Your coworker determines that the patient’s has illiotibial band syndrome due to shortened posterolateral fibers of the tensor fascia latae/illiotibial band. Which of the following is the most appropriate treatment?

a. Prescribe a stretch that involve crossing the legs and places the hip joint in medial rotation.

b. Prescribe a stretch that involves swaying laterally, with the hip medially rotated.

C. Improve muscle performance of the underused synergists coupled with education regarding postural habits.

d. Prescribe an assisted ober stretch, with the hip in extension, lateral rotation and adduction without lateral pelvic tilt.

A

C

• Prescribe a stretch that involve crossing the legs and places the hip joint in medial rotation Not the best answer

• Prescribe a stretch that involves swaying laterally, with the hip medially rotated.
Not the best answer. This stretch targets the gluteus medius and lateral capsule more than just the TFL and ITB

• Improve muscle performance of the underused synergists coupled with education regarding postural habits. - Best Answer
Education regarding postural habits and neuromuscular training of the new movement patterns are essential to restoring length to the ITB on a more permanent basis.

• Prescribe an assisted ober stretch, with the hip in extension, lateral rotation and adduction without lateral pelvic tilt.
Not the best answer.
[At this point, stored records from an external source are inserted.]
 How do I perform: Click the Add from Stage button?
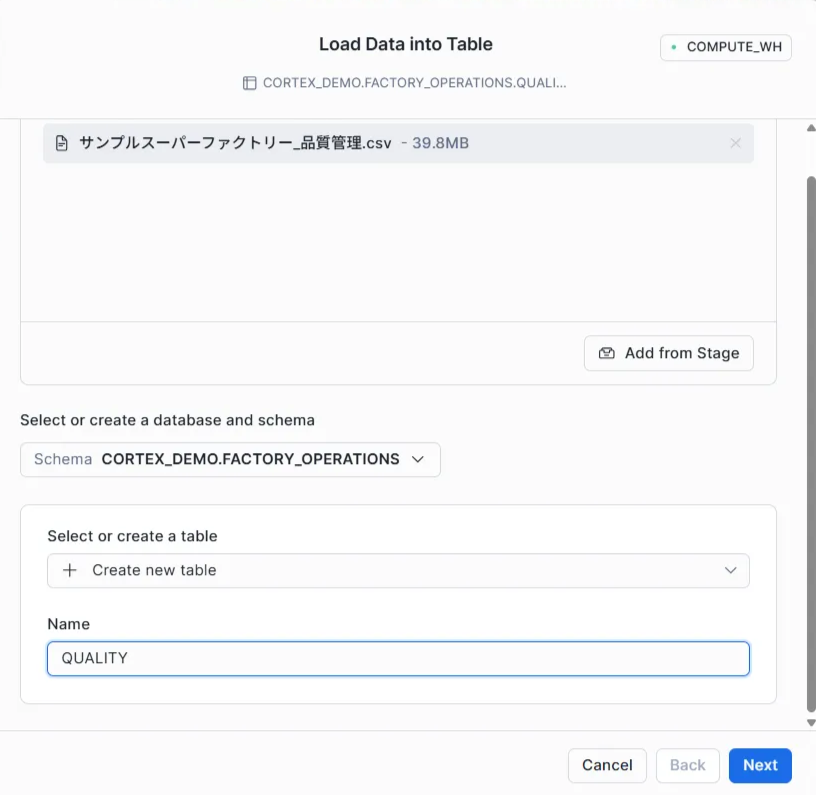click(x=668, y=353)
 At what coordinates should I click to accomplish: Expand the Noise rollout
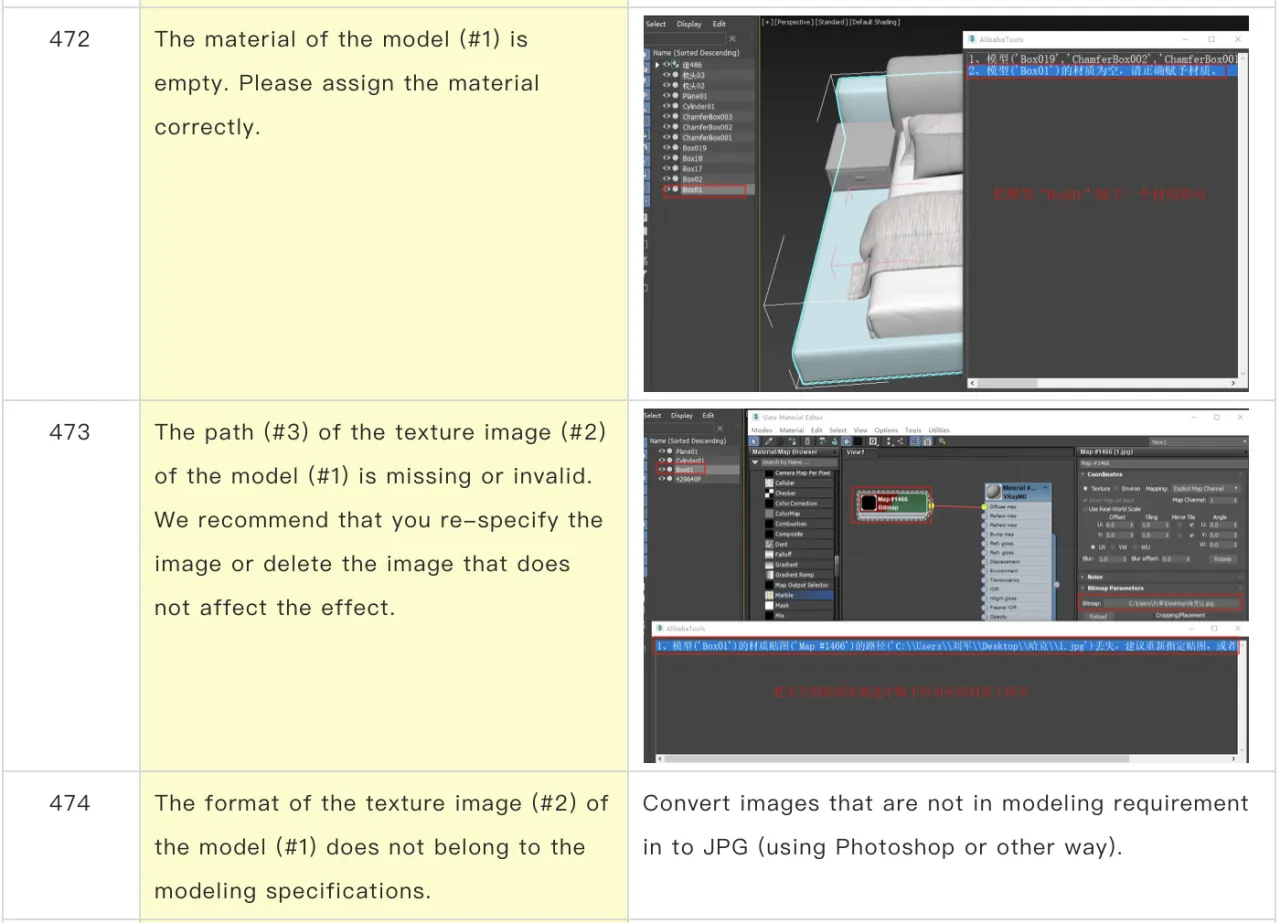1095,576
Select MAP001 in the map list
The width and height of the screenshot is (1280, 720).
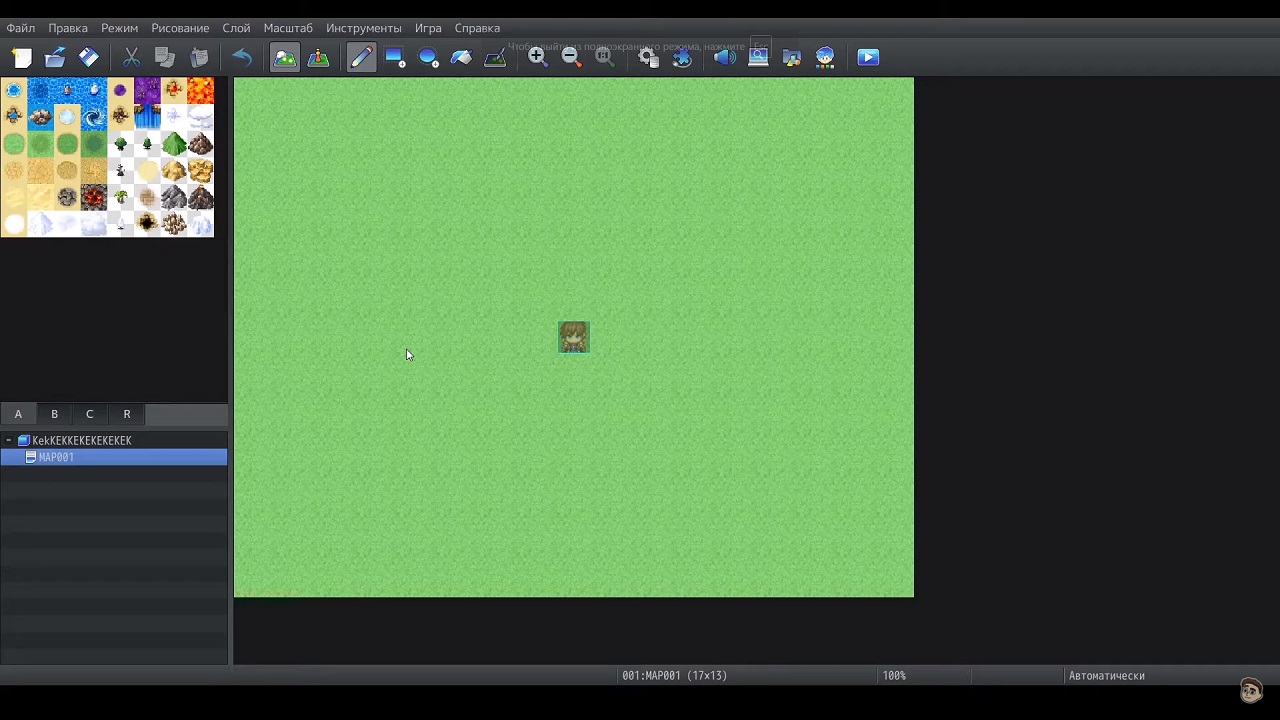point(56,457)
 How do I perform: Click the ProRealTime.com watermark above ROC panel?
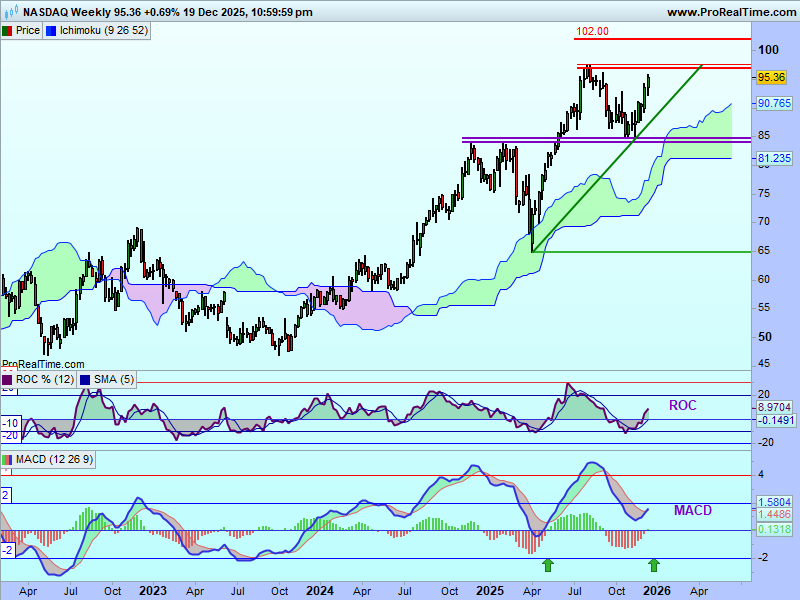coord(43,365)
This is difficult to perform without assistance.

107
Q

During an initial assessment, the physiotherapist is assessing the gait pattern of their patient post anterior tibiofibular ligament. You notice they are experiencing early push off in stance phase.
Which of the following is false regarding the ranges required during the stance phase of gait.

a. Knee joint: requires a maximum of 60 degrees of flexion
b. 1st MTP joint: requires a maximum of 70 degrees of extension
c. Hip joint: requires a maximum of 30 degrees of hip flexion
d. Ankle joint: requires a maximum of 20 degrees of plantar flexion

A

A
Only require up to 40 degrees of knee flexion in terminal stance. Up to 60 degrees is required for midswing.